Mostashari backs payment plan that replaces SGR
Dr. Farzad Mostashari, the former head of the Office of the National Coordinator for Health Information Technology, is gung ho on a major change to the federal health IT incentive payment program incorporated in the proposed Medicare payment system for physicians to replace the sustainable growth-rate formula.
The legislation, unveiled Feb. 6 with bipartisan support, would eliminate penalties for noncompliance with Medicare meaningful-use criteria by 2017. The Medicare portion of the EHR incentive payment program, created under the American Recovery and Reinvestment Act, has already paid out about $4.1 billion to more than 218,000 physicians and other eligible professionals to adopt and meaningfully use EHRs.

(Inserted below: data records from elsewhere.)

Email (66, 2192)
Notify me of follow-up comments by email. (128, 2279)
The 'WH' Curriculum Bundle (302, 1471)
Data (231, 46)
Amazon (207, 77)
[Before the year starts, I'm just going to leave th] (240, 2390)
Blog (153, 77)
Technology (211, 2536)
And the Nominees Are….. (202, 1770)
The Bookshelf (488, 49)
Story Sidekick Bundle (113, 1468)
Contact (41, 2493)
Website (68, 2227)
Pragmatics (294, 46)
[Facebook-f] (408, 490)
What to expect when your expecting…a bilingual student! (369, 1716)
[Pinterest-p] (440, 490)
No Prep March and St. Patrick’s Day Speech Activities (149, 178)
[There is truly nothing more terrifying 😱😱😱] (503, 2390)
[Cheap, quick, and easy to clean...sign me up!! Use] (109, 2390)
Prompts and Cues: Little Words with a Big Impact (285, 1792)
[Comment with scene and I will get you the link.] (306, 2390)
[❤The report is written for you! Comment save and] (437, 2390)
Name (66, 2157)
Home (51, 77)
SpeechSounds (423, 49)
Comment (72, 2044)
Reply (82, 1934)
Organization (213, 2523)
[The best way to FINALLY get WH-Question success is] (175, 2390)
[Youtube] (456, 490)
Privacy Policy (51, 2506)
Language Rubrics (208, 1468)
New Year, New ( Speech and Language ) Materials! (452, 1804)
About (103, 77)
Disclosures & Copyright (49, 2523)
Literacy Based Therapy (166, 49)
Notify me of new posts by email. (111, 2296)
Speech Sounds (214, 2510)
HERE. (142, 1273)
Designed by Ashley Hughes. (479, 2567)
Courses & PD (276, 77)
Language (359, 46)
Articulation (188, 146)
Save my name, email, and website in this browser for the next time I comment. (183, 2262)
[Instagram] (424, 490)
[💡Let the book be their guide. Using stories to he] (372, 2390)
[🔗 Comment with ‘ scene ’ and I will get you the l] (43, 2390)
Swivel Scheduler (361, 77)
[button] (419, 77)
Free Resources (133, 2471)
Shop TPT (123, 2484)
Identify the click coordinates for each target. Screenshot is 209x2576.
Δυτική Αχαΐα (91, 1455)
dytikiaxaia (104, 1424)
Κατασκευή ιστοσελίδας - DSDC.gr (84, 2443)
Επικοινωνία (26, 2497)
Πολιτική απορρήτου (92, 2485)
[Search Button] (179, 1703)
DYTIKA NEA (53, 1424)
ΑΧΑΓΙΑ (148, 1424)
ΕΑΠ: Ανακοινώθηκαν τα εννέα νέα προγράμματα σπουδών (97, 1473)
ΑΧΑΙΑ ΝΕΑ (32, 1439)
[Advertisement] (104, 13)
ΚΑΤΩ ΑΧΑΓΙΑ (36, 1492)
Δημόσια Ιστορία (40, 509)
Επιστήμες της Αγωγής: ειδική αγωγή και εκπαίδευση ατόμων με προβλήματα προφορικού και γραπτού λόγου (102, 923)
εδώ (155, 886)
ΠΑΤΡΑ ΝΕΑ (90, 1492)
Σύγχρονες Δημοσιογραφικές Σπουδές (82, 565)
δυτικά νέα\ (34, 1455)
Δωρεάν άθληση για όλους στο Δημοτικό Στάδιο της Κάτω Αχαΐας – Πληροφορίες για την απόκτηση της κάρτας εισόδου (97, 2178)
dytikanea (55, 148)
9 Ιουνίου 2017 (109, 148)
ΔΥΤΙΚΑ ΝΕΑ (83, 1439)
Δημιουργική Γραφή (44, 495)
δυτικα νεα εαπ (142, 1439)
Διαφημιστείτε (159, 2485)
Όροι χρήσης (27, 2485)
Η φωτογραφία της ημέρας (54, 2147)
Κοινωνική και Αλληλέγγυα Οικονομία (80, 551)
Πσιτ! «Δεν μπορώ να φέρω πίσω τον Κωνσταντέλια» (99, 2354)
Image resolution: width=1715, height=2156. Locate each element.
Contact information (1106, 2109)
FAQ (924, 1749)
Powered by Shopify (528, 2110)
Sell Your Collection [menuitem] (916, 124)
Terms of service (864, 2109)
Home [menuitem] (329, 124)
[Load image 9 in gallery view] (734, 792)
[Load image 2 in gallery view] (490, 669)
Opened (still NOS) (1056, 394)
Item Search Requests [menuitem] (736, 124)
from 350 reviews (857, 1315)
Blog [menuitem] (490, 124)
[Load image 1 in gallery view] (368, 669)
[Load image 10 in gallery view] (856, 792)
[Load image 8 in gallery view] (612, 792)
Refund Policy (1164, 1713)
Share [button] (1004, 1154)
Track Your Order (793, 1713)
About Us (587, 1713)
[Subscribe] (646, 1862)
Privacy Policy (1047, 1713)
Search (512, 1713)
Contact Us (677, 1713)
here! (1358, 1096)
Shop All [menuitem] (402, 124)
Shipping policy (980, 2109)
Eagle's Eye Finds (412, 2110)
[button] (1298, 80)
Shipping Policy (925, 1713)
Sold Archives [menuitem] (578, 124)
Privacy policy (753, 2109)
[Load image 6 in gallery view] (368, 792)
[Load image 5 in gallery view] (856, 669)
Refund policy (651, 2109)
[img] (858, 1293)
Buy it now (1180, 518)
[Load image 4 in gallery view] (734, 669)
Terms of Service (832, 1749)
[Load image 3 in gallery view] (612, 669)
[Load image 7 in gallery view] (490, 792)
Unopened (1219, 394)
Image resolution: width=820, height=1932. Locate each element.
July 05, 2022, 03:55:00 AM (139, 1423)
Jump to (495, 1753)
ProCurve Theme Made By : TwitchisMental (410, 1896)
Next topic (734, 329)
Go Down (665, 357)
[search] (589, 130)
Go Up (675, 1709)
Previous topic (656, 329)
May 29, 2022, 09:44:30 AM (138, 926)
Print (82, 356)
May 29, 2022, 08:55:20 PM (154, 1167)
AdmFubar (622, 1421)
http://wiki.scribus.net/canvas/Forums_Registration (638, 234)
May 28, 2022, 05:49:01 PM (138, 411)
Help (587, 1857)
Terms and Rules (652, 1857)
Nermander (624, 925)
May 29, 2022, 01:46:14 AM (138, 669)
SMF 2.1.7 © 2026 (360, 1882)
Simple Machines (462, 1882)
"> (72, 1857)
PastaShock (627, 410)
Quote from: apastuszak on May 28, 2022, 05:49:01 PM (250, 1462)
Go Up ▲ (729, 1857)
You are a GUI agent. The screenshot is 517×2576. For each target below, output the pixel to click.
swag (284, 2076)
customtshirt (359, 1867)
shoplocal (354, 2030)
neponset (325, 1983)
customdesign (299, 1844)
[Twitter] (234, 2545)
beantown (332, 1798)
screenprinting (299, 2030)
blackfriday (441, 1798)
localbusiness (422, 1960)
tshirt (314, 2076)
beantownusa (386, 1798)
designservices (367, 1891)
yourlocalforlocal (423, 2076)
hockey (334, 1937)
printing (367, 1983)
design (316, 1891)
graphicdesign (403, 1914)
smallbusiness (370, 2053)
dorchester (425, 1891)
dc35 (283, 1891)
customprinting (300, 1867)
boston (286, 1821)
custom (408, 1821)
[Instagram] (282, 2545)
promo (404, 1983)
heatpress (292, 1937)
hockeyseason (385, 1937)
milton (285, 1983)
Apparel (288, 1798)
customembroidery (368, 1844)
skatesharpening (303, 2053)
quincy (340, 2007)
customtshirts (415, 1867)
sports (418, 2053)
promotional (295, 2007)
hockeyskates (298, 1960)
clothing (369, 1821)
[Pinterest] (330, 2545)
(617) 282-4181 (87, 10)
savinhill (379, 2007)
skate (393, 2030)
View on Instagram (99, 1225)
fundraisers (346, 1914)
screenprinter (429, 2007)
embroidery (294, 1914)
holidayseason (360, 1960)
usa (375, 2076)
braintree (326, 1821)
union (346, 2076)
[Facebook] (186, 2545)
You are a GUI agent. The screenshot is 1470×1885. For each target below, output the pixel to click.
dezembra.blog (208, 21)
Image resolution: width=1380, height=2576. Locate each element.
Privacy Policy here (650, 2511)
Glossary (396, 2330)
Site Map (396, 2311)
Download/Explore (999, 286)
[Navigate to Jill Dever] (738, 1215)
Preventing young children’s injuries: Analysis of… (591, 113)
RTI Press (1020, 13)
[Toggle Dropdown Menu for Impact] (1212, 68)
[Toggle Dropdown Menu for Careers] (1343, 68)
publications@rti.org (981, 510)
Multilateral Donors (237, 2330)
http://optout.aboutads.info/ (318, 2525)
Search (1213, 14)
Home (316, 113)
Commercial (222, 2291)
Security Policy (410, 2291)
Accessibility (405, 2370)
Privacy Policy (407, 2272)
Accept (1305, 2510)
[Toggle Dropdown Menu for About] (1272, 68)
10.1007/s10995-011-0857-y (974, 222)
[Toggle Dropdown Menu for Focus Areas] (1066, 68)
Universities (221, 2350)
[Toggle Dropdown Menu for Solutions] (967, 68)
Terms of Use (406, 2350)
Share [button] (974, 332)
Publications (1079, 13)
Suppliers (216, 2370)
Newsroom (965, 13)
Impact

“I think people need to really go down into a little bit of the details to appreciate what’s being proposed and, more importantly, what’s not being proposed,” said Mostashari, now a visiting fellow at the Brookings Institution, a New York-based think tank. Mostashari said Brookings has been tracking the legislation closely as it develops. “As far as I can see, this is all good,” he said. “The penalties are being phased out at the same time a value-based program is being started.” The timing, he said, is designed so there will be no gaps between old and new programs.
“What the Senate bill says, the determination of meaningful use will continue to be made by the Medicare program,” Mostashari said, with a strong push—and financial incentives of up to 10% of Medicare payments—toward alternative payment systems.
The way Mostashari sees it, financial incentives for meaningful use, which end in 2016 under the current Medicare portion of the EHR incentive payment program—will be baked into the proposed new Merit-Based Incentive Payment System, or MIPS.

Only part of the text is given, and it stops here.